With over 25,000 Hotspots participating as nodes on the network, Helium is one of the largest LoRaWAN networks currently available. The power of LoRaWAN is combined with that of mining equipment based on blockchain technology in hotspots.
Helium, also known as "The People's Network," aims to lay the groundwork for an Internet of Things that is both effective and useful in the future by addressing all of the problems and insufficient solutions. The lack of data protection practices implemented by well-known Internet of Things centers like Google and Amazon is one of the industry's most pressing concerns. When connecting devices to the Internet of Things, privacy will not be an issue for much longer because of decentralization and the blockchain technology employed in the construction of Helium.

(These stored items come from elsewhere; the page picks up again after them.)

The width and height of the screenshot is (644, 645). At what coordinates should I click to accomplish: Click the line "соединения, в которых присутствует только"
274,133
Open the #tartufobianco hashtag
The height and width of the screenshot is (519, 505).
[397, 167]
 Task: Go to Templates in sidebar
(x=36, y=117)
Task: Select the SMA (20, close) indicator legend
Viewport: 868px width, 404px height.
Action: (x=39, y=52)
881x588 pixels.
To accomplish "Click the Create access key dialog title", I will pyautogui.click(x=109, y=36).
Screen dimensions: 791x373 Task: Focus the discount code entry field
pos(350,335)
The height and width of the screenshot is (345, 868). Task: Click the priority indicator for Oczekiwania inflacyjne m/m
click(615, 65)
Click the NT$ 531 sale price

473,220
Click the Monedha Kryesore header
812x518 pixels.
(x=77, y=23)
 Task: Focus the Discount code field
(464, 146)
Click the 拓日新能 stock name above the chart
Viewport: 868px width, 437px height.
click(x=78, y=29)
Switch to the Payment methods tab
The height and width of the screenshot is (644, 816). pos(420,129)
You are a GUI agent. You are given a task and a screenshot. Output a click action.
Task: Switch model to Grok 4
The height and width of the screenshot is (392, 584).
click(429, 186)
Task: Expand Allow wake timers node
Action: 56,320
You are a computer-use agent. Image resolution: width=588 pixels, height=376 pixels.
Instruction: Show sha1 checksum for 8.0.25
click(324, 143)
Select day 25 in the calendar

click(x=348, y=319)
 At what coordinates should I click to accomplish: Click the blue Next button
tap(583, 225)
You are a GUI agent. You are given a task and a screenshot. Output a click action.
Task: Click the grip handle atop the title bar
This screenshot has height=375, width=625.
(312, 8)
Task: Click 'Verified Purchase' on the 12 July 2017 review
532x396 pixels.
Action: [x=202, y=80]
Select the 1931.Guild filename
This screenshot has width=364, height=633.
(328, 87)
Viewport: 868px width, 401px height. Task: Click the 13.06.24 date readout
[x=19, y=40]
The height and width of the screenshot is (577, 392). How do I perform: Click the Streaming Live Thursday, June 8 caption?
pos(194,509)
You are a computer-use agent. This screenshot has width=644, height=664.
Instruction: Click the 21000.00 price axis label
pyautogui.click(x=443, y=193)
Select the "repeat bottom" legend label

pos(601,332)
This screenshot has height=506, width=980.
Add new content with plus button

How exactly does Helium do its job?
Helium intends to build an IoT network that is dependable, decentralized, and global in scope, and it will rely on the community of HNT holders to make this happen. Nodes, also known as hotspots, are the building blocks of the network. Node operators, also known as HNT holders, are the people in charge of running the hotspots. Users are rewarded for their involvement in the operation of the network in the form of functionality by being allowed to manage nodes and host Hotspots.
WiFi already supports the Internet of Things. However, privacy issues arise when supporting the most significant number of various devices conceivable. Helium addresses this problem by using a decentralized architecture and consensus process, which offer network coverage that is two hundred times higher than possible with a WiFi connection to the Internet of Things.
What Makes Helium Unique?
In addition to IOTA (MIOTA), which uses so-called "blockless" technology and the Tangle network to link devices to the Internet of Things, Helium is one of the few blockchain initiatives focusing on the Internet of Things. The Proof of Coverage method emphasizes how unique Helium is as a project whose primary goal is to improve how the Internet of Things works. The Proof of Concept (POC) is an innovative technique developed specifically for the Helium network. The consensus process is based on the HoneyBadger Byzantine Fault Tolerance protocol, and it enables the network nodes to establish agreement even when the connection rates change. This is made possible by the protocol's fault tolerance capabilities.
In addition to using the native currency HNT, Helium also uses another token known as Data Credits. This token cannot be traded for other assets and may be used by users to pay transaction fees.